_Task description:_ In the passage on drug smuggling, how many Singaporeans and permanent residents were arrested at border checkpoints on drug charges between January and November?

These were in part to work around the COVID-19 situation and restrictions, as well as to evade detection, Mr Sng Chern Hong, CNB’s deputy director of policy and administration, told CNA on Monday (Dec 5).

Syndicates have used drones, concealed drugs in fire extinguishers, encased them in coconuts and other fruits, and infused them into food products as they tried to bring the controlled substance across the border, said Mr Sng.

“In recent years, we have come across drugs that are found in different forms. For example, cannabis infused in cakes and gummies, as well as Ice (crystal methamphetamine) infused in packets of powdered drinks,” he said.

The amount of cannabis seized this year has already topped last year's, and consumption of the drug is creeping back to pre-COVID levels, Mr Sng said.

The bureau warned that regardless of the forms that controlled drugs take – in their raw format or infused into food products – they are still an offence under the Misuse of Drugs Act.

Possession, consumption, trafficking, and production of controlled substances will incur strict penalties, it added.


With the borders opening up following the pandemic, authorities said they are also facing more challenges in overseas drug consumption as travel resumes.

Sixty-nine Singaporeans and permanent residents were arrested at various border checkpoints for drug offences between January and November this year, including cannabis abusers.

Saved data entries
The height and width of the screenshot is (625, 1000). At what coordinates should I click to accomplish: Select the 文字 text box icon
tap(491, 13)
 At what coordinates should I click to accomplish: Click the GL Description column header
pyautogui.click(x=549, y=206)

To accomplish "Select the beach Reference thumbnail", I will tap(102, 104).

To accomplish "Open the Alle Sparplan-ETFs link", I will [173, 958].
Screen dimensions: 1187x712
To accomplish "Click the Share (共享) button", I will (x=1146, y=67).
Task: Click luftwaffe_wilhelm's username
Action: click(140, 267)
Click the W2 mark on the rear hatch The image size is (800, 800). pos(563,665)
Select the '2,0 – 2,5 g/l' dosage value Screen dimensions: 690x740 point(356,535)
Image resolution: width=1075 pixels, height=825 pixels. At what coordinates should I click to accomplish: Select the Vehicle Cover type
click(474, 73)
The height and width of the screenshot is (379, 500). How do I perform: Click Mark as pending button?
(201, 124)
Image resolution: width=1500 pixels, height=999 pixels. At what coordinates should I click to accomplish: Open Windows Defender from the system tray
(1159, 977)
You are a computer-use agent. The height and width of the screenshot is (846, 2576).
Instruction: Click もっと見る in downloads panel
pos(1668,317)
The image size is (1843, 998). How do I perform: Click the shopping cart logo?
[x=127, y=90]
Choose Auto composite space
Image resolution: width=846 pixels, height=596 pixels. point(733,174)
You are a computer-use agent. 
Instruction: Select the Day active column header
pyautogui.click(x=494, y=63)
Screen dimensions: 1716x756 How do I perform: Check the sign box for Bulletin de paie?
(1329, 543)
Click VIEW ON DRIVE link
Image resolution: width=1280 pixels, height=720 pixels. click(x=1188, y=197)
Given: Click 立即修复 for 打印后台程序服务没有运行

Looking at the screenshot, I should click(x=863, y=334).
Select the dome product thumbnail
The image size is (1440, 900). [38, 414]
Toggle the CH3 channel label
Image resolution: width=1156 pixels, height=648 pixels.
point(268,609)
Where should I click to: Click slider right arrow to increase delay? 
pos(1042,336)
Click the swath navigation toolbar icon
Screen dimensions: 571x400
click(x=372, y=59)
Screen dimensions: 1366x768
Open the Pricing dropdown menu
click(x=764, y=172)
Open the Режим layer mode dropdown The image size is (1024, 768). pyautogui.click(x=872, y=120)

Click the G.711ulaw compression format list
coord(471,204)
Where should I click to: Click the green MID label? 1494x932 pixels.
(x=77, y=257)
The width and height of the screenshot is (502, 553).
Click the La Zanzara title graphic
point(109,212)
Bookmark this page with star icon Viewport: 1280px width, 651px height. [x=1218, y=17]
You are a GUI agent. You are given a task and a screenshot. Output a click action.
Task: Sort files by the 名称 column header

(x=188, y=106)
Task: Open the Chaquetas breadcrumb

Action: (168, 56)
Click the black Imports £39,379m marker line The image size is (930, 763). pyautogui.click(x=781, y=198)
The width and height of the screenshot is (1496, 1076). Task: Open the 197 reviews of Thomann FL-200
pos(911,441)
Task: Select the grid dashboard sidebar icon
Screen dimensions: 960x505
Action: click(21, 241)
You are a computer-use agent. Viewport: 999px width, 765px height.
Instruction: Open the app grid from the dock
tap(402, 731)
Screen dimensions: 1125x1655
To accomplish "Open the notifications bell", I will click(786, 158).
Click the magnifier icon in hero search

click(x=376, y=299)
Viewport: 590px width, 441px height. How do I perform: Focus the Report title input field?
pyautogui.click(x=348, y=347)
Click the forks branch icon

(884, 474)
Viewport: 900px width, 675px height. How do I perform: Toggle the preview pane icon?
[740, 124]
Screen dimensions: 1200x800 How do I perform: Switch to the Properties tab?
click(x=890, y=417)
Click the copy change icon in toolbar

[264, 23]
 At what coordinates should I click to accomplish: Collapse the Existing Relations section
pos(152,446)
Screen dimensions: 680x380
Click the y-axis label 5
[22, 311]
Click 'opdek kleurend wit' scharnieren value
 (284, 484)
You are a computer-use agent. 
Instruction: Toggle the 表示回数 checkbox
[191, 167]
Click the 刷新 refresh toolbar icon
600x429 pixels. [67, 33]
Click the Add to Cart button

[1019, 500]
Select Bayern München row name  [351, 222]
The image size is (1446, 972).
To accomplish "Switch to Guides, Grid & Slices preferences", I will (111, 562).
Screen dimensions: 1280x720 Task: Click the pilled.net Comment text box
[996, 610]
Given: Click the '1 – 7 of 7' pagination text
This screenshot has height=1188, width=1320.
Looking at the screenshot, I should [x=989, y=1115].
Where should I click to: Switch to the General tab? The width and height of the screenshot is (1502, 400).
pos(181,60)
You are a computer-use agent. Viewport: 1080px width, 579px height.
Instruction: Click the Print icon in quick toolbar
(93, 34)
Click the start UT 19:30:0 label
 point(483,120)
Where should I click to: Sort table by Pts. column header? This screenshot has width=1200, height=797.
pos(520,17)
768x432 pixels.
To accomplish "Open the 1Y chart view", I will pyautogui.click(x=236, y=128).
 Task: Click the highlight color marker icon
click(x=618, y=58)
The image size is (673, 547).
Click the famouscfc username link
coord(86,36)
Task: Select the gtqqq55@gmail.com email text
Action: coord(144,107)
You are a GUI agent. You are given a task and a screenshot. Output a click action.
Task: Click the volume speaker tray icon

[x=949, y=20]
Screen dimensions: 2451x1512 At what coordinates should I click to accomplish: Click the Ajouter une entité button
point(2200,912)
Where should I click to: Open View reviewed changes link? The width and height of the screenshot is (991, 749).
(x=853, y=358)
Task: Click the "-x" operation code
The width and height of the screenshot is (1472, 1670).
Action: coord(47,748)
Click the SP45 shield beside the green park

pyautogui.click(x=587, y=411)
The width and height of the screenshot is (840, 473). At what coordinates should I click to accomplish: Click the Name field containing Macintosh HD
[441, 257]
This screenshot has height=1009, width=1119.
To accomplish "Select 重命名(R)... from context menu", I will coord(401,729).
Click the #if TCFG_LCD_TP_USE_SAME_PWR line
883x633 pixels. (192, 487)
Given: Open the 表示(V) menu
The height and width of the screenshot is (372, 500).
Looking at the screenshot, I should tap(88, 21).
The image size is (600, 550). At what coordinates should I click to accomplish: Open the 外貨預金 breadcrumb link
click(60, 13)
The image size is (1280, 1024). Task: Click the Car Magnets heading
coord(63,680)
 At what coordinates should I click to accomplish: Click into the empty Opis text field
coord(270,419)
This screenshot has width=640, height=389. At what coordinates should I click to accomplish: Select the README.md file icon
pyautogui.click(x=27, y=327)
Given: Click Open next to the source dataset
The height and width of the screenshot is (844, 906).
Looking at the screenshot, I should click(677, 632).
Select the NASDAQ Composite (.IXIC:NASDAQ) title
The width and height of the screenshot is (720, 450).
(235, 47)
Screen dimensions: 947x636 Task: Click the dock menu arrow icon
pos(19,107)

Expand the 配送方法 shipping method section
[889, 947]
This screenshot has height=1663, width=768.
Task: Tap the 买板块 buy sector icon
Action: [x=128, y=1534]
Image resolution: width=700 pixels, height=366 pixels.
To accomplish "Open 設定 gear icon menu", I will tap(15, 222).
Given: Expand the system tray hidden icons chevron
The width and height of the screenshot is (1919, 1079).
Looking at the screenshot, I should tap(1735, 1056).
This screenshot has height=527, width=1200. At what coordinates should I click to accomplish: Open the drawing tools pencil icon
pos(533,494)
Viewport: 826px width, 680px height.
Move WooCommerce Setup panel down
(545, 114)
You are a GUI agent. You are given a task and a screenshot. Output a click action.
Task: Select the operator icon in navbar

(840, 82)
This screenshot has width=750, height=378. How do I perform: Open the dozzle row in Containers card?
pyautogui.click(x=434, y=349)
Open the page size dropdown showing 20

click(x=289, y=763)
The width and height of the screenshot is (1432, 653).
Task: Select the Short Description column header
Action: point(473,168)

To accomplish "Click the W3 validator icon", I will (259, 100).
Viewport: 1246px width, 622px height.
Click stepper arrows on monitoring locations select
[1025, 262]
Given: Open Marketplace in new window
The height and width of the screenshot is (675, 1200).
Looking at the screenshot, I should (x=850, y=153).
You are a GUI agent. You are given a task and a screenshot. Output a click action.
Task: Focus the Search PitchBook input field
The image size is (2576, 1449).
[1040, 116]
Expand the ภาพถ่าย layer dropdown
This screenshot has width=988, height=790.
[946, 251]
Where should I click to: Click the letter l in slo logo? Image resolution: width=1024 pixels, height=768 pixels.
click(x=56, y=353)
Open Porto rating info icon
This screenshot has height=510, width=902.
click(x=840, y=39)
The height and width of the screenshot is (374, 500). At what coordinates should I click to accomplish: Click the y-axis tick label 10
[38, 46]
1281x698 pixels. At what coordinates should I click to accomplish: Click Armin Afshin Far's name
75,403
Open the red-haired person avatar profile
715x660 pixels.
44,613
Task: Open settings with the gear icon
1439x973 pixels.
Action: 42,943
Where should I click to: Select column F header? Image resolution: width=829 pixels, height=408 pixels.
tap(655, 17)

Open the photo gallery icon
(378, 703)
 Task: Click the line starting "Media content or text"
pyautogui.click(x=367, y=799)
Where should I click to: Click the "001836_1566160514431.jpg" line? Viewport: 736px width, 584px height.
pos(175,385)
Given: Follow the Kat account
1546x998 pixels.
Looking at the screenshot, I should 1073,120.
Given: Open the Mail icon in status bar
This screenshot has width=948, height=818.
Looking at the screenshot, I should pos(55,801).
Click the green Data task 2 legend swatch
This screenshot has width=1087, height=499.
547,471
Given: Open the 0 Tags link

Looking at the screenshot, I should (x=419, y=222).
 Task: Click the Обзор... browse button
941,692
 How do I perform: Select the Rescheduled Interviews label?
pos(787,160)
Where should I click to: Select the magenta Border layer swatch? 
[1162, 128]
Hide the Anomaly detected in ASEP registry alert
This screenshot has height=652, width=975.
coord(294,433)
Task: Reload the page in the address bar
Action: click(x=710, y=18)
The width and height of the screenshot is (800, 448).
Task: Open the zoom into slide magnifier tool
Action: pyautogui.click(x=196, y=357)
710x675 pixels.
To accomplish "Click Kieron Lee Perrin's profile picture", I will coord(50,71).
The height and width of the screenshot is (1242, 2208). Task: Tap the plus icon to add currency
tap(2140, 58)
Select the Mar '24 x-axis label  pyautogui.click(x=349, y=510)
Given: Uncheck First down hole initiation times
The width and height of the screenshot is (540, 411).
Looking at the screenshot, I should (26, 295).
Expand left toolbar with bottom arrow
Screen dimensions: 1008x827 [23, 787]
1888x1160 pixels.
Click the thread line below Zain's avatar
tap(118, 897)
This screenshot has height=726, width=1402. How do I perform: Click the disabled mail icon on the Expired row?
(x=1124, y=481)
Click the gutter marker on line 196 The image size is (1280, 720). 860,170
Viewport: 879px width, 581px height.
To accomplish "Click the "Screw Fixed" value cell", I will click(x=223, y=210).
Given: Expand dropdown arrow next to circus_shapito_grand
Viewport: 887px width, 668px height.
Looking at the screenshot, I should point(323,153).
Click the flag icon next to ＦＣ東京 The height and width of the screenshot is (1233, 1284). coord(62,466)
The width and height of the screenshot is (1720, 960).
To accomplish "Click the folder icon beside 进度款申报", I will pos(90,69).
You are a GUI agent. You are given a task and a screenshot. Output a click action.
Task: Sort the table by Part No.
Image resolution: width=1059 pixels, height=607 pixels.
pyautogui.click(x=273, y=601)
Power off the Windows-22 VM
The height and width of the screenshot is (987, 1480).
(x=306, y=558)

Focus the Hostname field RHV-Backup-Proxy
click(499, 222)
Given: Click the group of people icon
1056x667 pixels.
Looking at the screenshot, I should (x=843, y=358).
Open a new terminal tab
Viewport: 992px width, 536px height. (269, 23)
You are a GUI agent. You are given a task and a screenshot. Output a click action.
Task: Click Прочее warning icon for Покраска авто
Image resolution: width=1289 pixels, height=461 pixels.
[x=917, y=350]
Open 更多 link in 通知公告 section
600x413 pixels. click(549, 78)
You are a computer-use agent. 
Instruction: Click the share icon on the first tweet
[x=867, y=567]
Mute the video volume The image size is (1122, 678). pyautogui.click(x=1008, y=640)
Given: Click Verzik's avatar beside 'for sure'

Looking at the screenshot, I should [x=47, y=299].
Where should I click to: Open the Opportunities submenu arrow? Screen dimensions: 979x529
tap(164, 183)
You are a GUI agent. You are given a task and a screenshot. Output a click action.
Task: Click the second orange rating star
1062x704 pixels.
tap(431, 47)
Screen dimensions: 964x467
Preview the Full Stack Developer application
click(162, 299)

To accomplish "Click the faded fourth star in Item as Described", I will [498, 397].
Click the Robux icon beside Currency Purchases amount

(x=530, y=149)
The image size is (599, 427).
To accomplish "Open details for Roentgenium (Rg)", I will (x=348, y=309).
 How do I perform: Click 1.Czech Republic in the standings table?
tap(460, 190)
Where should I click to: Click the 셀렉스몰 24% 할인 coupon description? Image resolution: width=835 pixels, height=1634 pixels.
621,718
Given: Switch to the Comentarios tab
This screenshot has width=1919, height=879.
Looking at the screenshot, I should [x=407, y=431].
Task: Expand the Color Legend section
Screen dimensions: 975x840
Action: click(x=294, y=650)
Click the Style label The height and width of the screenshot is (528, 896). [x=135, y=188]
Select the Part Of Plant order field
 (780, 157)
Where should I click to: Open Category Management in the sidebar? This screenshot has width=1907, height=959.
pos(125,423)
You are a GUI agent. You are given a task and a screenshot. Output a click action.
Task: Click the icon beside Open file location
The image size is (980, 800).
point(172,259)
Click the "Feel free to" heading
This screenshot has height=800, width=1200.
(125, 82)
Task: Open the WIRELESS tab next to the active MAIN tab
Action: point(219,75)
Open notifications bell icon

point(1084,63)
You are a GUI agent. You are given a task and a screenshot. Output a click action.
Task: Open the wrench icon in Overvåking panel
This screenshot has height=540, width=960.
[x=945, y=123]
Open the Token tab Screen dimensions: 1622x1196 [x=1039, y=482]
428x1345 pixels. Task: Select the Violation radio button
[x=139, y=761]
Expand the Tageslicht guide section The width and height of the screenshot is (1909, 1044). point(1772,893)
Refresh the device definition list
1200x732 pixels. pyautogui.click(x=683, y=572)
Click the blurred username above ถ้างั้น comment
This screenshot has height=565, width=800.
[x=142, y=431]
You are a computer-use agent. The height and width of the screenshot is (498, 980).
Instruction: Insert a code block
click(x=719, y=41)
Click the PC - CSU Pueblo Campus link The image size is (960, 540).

_Reply to the task:_ Sixty-nine.